To be brutally honest, if they stopped talking and asking… and instead focused more on moving more and eating healthier, most of them would see more results.

However, that being said, this article will answer some of the most common questions just so that you’re better informed and don’t make too many mistakes.

Do note though… You can't plan, think or reason the fat away. Only exercise and a healthy diet will do that.

Only do what truly matters.

1. Will eating slowly help me lose weight?

No. You could eat slowly but eat a lot and all the wrong foods. You may have read that eating slowly will result in you feeling full before you have completed your meal. So, you will end up eating less.

This is often not true since many people are mentally conditioned to finish whatever is put on their plate.

So, they’ll carry on eating despite feeling satiated. So, they’ve not eaten less but just wasted more time. It's really about what you eat.

2. How do I stop my food cravings?

We must be honest with ourselves here. We’ve made unhealthy eating a habit. Food cravings are a symptom of a bad habit. The cravings will take time to go away.

Have a well-balanced diet so that your body gets all the nutrients it needs.


When you have bad cravings for something sweet, eat some fruit.

If you really must eat chocolate, get dark chocolate that’s healthier. Here's what I eat when I have a chocolate craving: Fat Burning Chocolate Chip Cookie Dough.

Slowly but surely form new healthy habits. Don’t try and cut all your favorite foods off at one shot.
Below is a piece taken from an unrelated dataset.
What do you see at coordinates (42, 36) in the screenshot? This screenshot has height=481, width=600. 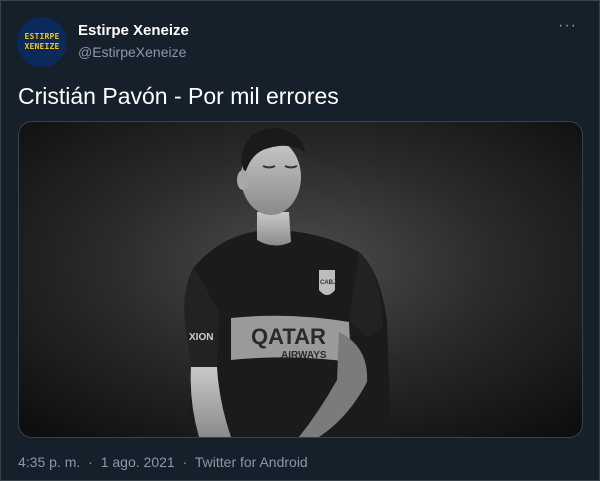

Slowly reduce consumption of them and little by little you will wean yourself off these foods. It's about creating new healthier choices not about restricting yourself.
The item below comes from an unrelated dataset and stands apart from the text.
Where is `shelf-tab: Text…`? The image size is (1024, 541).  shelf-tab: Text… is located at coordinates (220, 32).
3. Is it safe to restrict my carb intake?

A healthy diet does not restrict carb intake. You should be more concerned about where you are getting your carbs from.

Is it from healthy sources like oatmeal, vegetables, etc.? Or are you eating white bread, junk food, etc.?

What really matters is the carb source. However, when you are trying to lose weight, ideally you should restrict your carbs so that you can lose the excess fat.

Once you have reached your ideal weight, slowly you can increase your carbs till you find the sweet spot where the carbs won’t lead to weight gain.

4. I’ve reduced my calories but I’m not losing weight… Why?

Most probably you have reduced your calories too drastically. If you were going to count calories, you'd aim for only a 500 calorie deficit.


I don't count calories and here is why:

It is more valuable to think of your food in terms of proteins, fats and carbs in counting what really matters.

If you eat a low calorie diet of all fat and carbs this will not give your body the building blocks it need to create lean muscle and burn fat.

Low calorie and healthy are not synonymous so stay away from counting calories and instead count grams of protein, carbs and fats.

5. Will eating at night make me fat?

No. It really does not matter when you eat as long as WHAT you eat is healthy. I have a late night snack almost every night but it's usually a really tasty protein smoothie or some Greek yogurt with berries and honey.

These 5 questions are some of the most common ones.

Now you know the answers to these questions and you know that what really matters is you taking action.

Put on the workout attire and go sweat. When you’re done, eat right. That’s really all you need to do.